- Texto do exercício
Depressão e política ou os novos subterrâneos da liberdade


 Texto de Bruno Góis, Investigador e Ativista Político


1. A Joana levantou talvez os últimos dez euros da conta, mas não quis ler o estrato bancário. E ainda é dia quinze. Há lá umas coisas em casa, tem de dar para se governarem.

A Francisca vai esquecer-se de pedir à mãe o dinheiro para a cartolina que o professor pediu.

O Zé não olha para o relógio e vai tardar horas até pôr os pés no chão. Na cama, permanece longe das previstas não-respostas às candidaturas de emprego e das idas inúteis mas obrigatórias, de porta em porta, para dar as aparências de procura ativa de emprego.

No mesmo bairro, há um café cuja decadência denuncia a ausência de trabalhadoras e clientes da papelaria e da sapataria vizinhas. Vale que ainda restam alguns dos habituais. A bica é um dos últimos luxos que permite ou força a socialização de quem vive cada vez mais enclausurado pela economia da depressão.

Sabem sobre as suas vidas melhor do que ninguém. Os sacrifícios, as dores, as frustrações. E não querem saber dos novos cortes sociais do Governo, ou do aumento do desemprego. Calem-se, que a vida que carregam já lhes chega. As manifestações, os sindicatos, os partidos, as eleições… já estão fartos. Não têm ânimo nem para descer as escadas e ir ver o filme que passa na associação recreativa por insistência de parceria entre o diretor solitário – que abre a porta – e a última ativista do cineclube da cidade - que, por fim, fechará as luzes e porta.

2. As biografias são atravessadas por determinações sociais e biológicas. É principalmente o social que pretendo sublinhar nesta abordagem sobre política e depressão.

- Itens do conjunto
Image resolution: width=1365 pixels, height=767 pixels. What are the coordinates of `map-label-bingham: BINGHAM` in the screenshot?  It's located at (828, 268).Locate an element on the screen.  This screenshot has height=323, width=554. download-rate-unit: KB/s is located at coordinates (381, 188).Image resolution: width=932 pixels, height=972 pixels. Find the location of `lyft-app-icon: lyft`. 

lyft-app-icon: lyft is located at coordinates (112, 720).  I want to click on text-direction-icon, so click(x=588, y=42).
--
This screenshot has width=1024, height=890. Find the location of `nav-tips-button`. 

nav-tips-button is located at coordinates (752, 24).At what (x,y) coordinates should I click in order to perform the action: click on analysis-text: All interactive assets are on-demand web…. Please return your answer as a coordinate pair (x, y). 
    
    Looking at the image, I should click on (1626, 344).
---
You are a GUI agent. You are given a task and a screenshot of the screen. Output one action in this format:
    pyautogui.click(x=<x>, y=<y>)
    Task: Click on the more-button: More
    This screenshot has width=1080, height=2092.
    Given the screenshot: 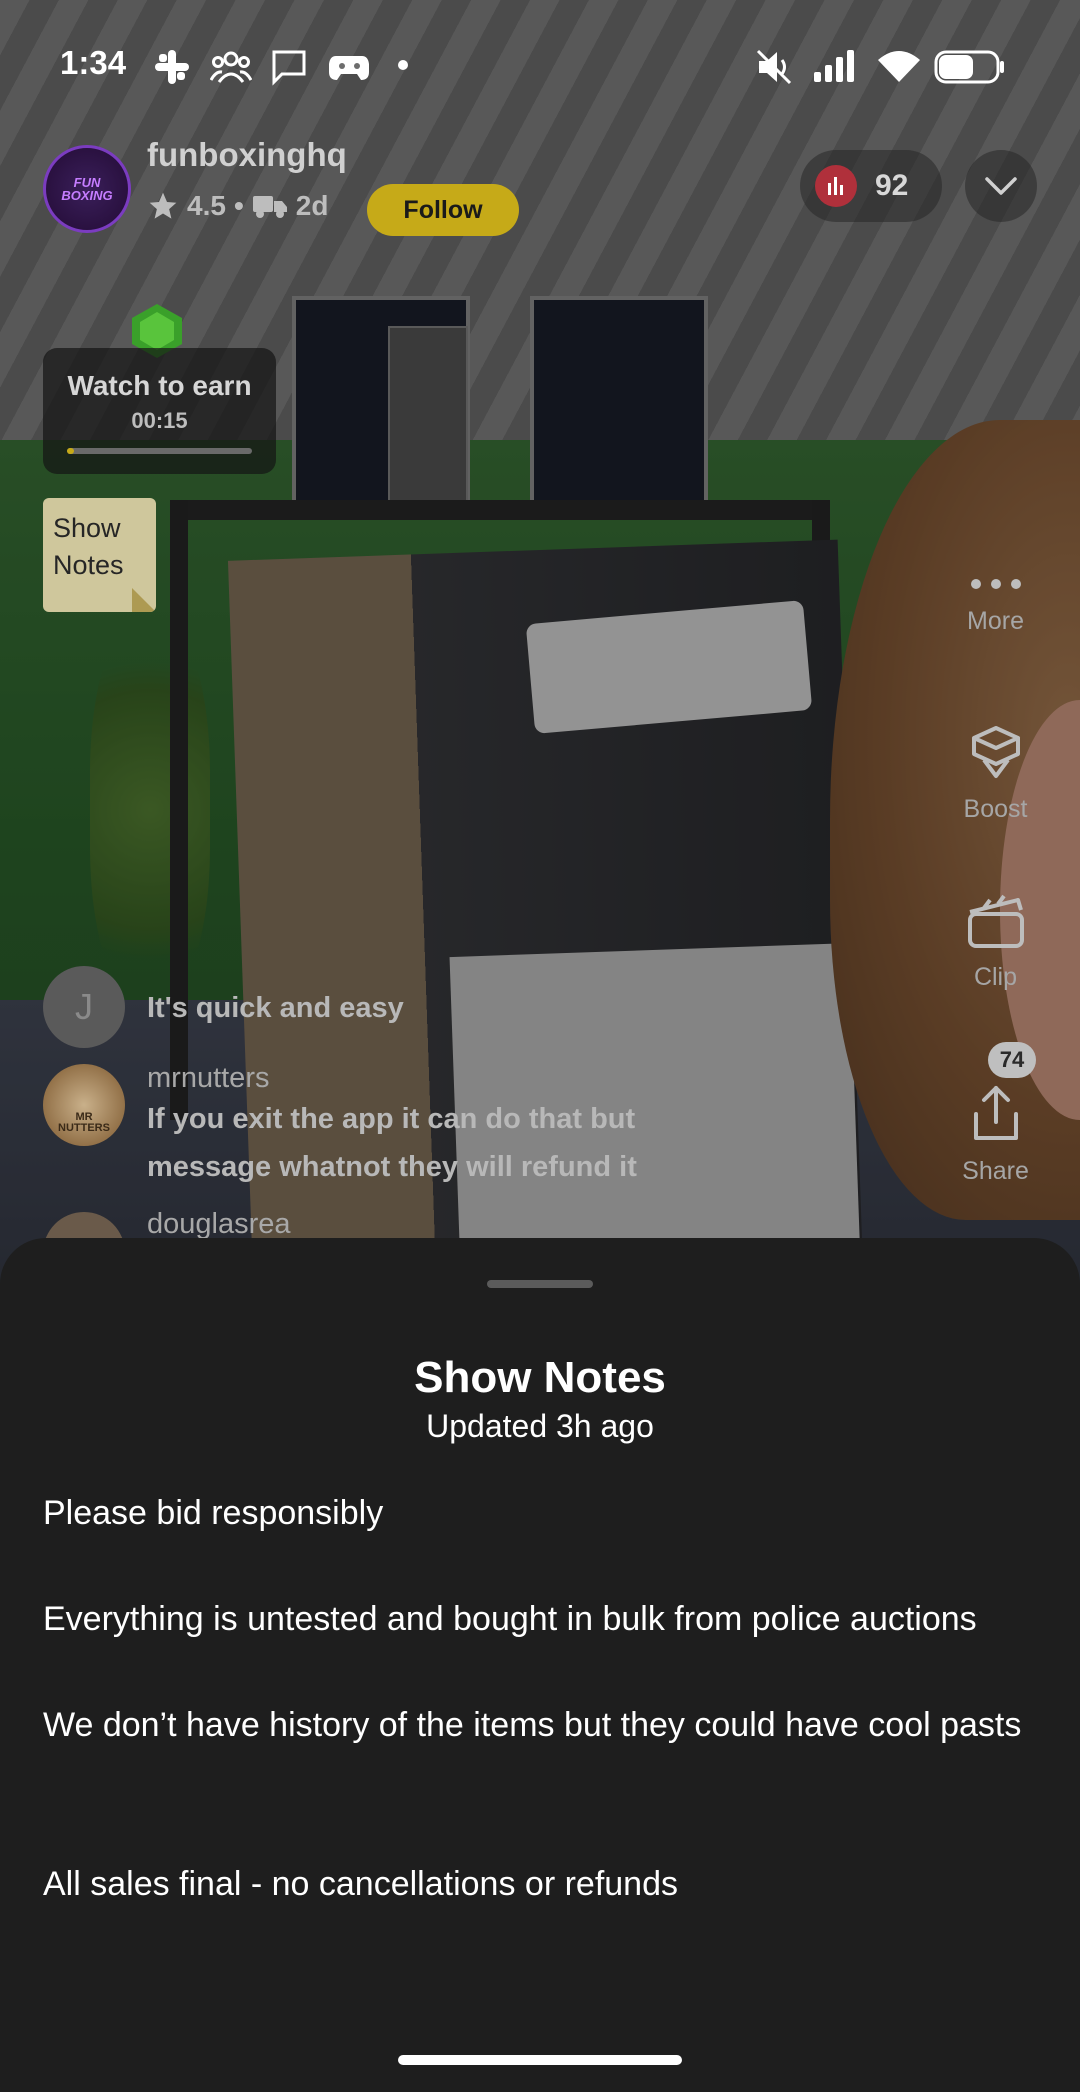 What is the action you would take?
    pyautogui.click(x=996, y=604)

- Requisito A
Responda a cada pergunta com base no texto sobre depressão e política:
(i) Que quantia levantou a Joana da conta?
(ii) De que se vai esquecer a Francisca?
(iii) Que dimensão das biografias pretende o autor sublinhar principalmente?
- Requisito B
Prolongue o texto sobre depressão e política a partir do ponto em que termina.
Os itens não têm qualquer papel neste exercício.

- Resposta A
(i) Talvez os últimos dez euros da conta.
(ii) De pedir à mãe o dinheiro para a cartolina que o professor pediu.
(iii) Principalmente o social.

- Resposta B
A crítica da economia política revela determinações fundamentais, embora não exclusivas, do social. As classes, os géneros, as nações de que os indivíduos formam parte combinam-se com outros elementos e densificam a concretude de cada indivíduo e de toda a vida social.

Se a matéria inorgânica é a matéria bruta e o biológico forma a matéria-prima do ser humano, não há ser social sem que este, qual edifício, se erga das fundações do trabalho. Aqui refiro-me ao trabalho como categoria fundante do ser social, ou seja, como “atividade humana que transforma a natureza nos bens necessários à reprodução social” (Lessa 2012:25). É desse salto ontológico que emerge a vida social e que permite ao ser humano criar-se a si próprio, libertando-se da exclusividade das determinações biológicas.

Vivemos a Segunda Grande Depressão, sequência da Crise Financeira Global 2007/08. Refiro-me à depressão no sentido socioeconómico, esta que num novo tempo e com novas contradições reedita a Grande Depressão que se seguiu à crise de 1929. Não sendo apologista de uma psicologização nem, muito menos, duma patologização do social, a relação metafórica é útil e a relação material existe. É assim que a polissemia da palavra depressão dialoga entre campos do conhecimento distintos.

As sociedades europeias, e não só, estão atualmente a ser duplamente pressionadas. Por um lado, o aumento da exploração de quem trabalha e de quem, qual exército de reserva de braços e mentes, com o seu desemprego contribui como arma de arremesso para a docilidade das trabalhadoras e trabalhadores em situação precária.

Por outro lado, uma vaga conservadora entrelaça-se com esse aumento da exploração e cresce a repressão e o ataque aos direitos individuais e coletivos. Do salário à liberdade de opinião, do direito de manifestação aos direitos sexuais e reprodutivos, o ataque é geral.

A ordem mantida pelo Estado emerge das relações sociais existentes, pelo que o aumento da exploração e da repressão não se traduz automaticamente num crescimento das necessárias forças emancipatórias. A consciência dos reais interesses das exploradas e dos oprimidos não brota automaticamente. As lutas sociais e a batalha de ideias são processos pedagógicos.

O isolamento dos indivíduos e o esmagamento do espírito crítico são chaves da apatia social e da desistência. Simultaneamente, também se degradam as condições de vida dos elementos mais conscientes e interventivos socialmente.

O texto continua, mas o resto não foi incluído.